[Start of section]
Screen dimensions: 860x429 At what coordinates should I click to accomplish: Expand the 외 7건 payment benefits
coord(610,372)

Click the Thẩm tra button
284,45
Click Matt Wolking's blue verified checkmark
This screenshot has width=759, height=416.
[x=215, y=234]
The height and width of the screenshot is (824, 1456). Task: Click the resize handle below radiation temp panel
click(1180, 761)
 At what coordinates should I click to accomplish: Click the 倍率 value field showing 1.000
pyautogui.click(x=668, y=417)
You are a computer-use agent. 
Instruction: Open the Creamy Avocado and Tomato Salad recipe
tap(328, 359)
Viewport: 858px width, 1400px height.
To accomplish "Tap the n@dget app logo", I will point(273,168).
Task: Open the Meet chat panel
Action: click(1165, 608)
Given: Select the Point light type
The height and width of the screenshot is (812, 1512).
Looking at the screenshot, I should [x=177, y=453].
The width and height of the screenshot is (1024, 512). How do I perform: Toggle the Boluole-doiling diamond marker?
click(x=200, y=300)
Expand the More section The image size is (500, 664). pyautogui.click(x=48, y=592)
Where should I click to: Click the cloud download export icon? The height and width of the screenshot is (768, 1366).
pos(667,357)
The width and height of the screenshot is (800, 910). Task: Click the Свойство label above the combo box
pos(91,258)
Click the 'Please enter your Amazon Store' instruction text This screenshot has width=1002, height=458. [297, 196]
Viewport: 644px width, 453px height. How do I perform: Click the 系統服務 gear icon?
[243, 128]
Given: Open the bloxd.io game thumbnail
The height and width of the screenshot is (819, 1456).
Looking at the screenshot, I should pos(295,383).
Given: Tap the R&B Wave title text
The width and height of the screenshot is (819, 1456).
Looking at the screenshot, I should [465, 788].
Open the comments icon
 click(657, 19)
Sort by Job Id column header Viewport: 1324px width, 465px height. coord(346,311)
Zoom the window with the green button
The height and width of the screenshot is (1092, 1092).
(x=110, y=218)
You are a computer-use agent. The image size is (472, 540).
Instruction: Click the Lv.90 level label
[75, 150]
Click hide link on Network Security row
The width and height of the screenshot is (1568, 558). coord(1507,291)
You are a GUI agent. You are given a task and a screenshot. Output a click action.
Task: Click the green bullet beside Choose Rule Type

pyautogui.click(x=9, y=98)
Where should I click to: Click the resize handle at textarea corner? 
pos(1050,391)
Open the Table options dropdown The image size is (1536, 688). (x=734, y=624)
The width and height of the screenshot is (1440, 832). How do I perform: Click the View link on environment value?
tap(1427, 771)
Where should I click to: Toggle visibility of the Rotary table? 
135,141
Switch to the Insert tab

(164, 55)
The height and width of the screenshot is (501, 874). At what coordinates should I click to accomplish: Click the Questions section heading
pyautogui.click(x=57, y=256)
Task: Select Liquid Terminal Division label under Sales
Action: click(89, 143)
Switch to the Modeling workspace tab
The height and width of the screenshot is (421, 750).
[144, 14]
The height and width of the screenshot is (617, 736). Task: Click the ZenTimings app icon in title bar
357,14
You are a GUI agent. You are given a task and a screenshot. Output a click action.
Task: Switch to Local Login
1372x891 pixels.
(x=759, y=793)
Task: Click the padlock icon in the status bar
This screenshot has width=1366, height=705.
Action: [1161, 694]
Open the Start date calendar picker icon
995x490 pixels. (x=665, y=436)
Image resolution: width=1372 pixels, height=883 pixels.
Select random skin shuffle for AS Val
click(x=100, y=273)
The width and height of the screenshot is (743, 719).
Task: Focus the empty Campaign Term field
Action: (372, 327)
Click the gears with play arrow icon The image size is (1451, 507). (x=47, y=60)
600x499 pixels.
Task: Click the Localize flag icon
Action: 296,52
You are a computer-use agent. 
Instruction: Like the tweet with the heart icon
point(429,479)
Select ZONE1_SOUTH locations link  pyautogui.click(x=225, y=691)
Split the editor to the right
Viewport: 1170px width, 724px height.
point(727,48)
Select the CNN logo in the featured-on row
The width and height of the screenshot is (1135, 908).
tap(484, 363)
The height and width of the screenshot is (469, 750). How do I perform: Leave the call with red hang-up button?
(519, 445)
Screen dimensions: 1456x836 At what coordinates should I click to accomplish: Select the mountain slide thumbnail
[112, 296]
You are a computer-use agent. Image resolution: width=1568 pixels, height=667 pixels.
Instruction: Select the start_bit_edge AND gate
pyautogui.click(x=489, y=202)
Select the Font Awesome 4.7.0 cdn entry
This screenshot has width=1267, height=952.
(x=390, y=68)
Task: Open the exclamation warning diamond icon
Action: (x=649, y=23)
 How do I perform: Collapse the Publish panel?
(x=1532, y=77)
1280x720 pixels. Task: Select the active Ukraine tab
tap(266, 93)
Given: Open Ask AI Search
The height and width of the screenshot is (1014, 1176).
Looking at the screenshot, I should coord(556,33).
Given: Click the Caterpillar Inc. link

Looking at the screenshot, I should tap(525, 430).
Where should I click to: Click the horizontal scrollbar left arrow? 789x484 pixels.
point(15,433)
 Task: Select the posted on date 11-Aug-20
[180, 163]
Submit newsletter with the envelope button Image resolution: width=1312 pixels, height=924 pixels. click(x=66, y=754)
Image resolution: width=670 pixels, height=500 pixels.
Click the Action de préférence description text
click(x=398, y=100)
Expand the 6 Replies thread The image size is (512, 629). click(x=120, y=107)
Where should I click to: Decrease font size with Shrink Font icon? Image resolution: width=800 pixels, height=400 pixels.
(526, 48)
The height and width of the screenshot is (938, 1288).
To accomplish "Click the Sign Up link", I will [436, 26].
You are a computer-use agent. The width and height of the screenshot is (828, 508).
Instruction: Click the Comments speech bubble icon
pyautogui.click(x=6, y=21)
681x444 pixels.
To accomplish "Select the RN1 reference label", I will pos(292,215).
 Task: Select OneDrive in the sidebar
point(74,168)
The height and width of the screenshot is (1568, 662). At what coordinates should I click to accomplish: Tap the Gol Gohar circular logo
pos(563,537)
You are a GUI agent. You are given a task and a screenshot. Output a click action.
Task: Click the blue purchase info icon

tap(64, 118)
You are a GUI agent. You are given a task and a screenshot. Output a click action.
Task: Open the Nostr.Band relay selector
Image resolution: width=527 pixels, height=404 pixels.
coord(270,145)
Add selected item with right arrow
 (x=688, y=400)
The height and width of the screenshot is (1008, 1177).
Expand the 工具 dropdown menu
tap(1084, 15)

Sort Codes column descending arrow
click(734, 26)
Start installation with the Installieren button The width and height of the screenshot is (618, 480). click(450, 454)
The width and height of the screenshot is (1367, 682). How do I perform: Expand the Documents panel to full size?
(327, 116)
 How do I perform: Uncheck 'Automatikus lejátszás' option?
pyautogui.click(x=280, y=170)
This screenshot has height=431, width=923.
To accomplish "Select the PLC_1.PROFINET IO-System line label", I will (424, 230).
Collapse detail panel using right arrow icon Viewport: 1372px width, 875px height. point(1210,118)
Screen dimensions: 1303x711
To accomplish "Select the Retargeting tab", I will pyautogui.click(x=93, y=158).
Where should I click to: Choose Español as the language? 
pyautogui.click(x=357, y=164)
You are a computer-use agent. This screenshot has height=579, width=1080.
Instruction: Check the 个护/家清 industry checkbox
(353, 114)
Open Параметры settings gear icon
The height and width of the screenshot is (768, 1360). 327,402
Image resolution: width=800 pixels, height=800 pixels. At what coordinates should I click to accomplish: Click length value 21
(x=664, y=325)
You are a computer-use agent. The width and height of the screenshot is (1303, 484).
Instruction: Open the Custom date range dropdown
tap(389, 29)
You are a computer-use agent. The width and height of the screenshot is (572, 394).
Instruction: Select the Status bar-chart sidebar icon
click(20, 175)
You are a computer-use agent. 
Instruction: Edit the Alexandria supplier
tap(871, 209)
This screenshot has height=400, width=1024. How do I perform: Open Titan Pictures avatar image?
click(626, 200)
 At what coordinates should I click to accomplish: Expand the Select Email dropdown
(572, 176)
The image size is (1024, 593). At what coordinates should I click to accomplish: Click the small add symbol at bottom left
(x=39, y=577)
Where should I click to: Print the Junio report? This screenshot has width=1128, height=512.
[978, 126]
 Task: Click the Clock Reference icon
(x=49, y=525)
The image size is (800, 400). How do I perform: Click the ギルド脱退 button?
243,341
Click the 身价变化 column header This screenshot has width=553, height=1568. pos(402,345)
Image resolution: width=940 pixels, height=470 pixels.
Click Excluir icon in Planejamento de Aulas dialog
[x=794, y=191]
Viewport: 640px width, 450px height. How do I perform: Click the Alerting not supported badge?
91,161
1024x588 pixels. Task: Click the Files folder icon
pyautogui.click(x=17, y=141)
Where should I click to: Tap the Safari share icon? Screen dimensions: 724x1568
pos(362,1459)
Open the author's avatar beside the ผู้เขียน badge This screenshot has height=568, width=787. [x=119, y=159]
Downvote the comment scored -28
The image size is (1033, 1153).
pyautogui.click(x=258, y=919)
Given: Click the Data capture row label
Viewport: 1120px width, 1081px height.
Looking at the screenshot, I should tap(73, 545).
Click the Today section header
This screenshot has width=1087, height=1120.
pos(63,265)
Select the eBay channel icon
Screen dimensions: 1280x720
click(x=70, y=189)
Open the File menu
[End of section]
--- Work request ---
List every line above that contains the word "header".

--- Response area ---
Sort by Job Id column header Viewport: 1324px width, 465px height. coord(346,311)
Click the 身价变化 column header This screenshot has width=553, height=1568. pos(402,345)
Click the Today section header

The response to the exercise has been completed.